Wie billig darf s denn heuer sein?
Noch nie war Reisen so billig, heisst es jede neue Saison, und ein Blick in die aktuellen Ferienangebote bestätigt den Werbeslogan. Nach wie vor wird von allen Seiten auf die Preise gedrückt, und die Spirale dreht sich vorerst munter weiter nach unten. Unsere nationale Fluggesellschaft bietet zur Zeit das Retourticket nach New York, Boston oder Buffalo für 590 Franken an, halb um den Erdball nach San Francisco und Los Angeles kostet es 890 Franken. Von gedeckten Kosten kann hier keine Rede sein. Bei vielen Airlines – auch bei der Swissair – ist der reine Flugbetrieb denn auch arg defizitär.
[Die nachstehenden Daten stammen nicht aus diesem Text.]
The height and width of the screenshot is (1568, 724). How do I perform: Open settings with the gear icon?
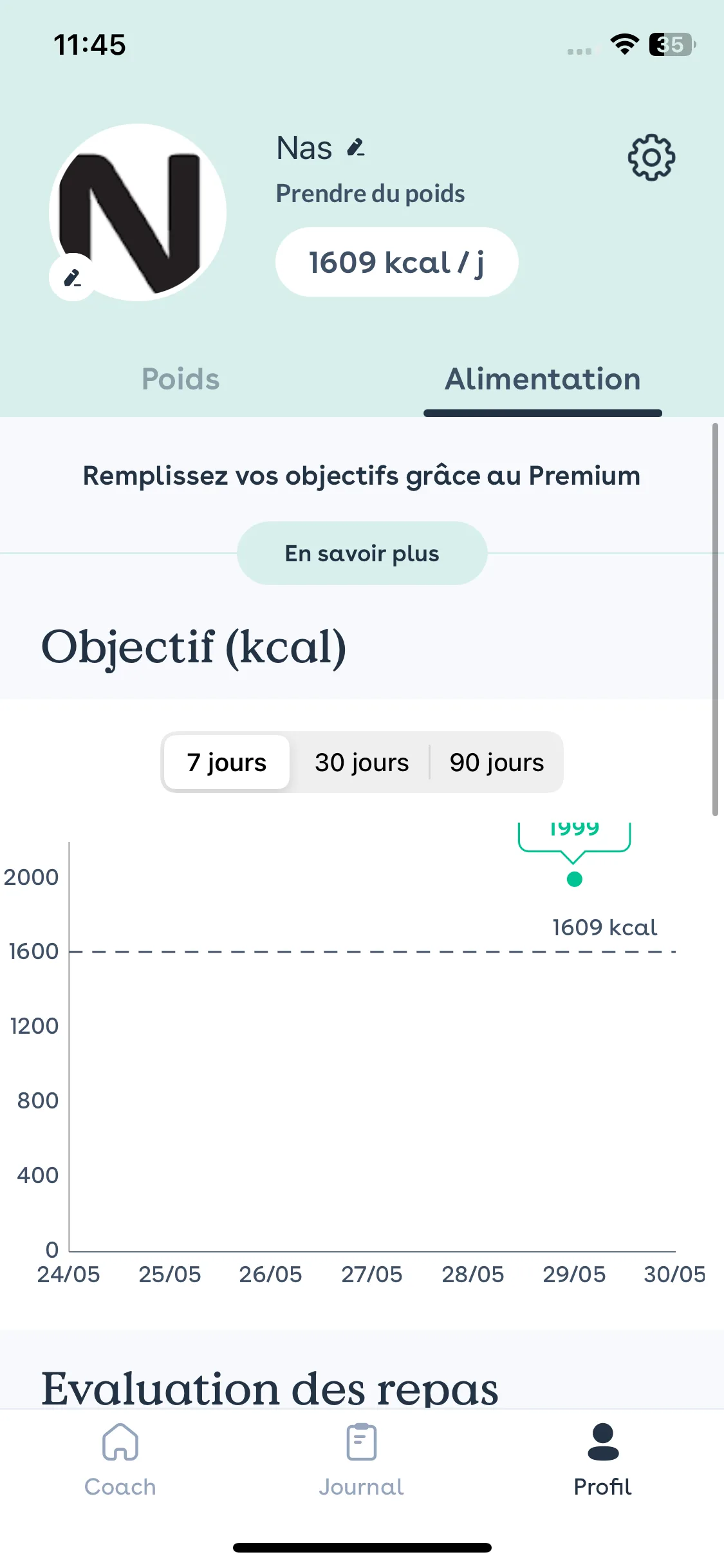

Solange die Fluggesellschaften in ihrem Kampf um Anteile auf dem deregulierten Markt sich die Preise in den Keller konkurrenzieren, nimmt auch das Reisen zu Schleuderpreisen kein Ende. Imholz zum Beispiel kann drei Tage Rom mit Swissair‑Linienflug nur darum für 399 Franken (inklusive Hotel und Frühstück) anbieten, weil der Reiseveranstalter der Swissair weniger als den offiziell niedrigsten Tarif von 429 Franken bezahlen muss ‑ und weil Luftverschmutzung und Lärmbelastung keinen Preis haben. Für Fernreisen lässt sich errechnen, dass der Passagier-Kilometer teilweise für 3 – 5 Rappen verhökert wird. Die durchschnittlichen Flugkosten, wie sie Fachleute aus der Finanzstatistik der Swissair hochrechnen, liegen um das Vierfache über diesem Dumping‑Preis. Da kann die Umwelt nicht mehr lange mithalten. Die im Frühling 1996 vorgelegte Studie des Deutschen Umweltbundesamtes (UBA) belegt, dass der Flugverkehr einen erheblichen – lange unterschätzten – Anteil an den globalen Umweltschäden und der Klimaveränderung hat. Der Ruf nach Kostenwahrheit im Flugverkehr und Besteuerung des Kerosins wird international immer dringlicher erhoben. Würde der Steuersatz des Flugbenzins schon nur dem des Dieslkraftstoffs gleichgestellt, käme ein Flug, nach Thailand 550 Mark teuerer zu stehen, errechnet das UBA. Reisen ist verhängnisvoll billig. Dass es immer billiger wird, ist nicht einfach die Fügung eines anonymen "freien Marktes", sondern die Folge einer ganzen Reihe von Entscheiden, die von Wirtschafts- und Regierungsverantwortlichen auch anders getroffen werden könnten. Korrekturen müssen in erster Linie beim Flugverkehr ansetzen, und dies bevor das Billigreisen allen viel zu teuer zu stehen kommt.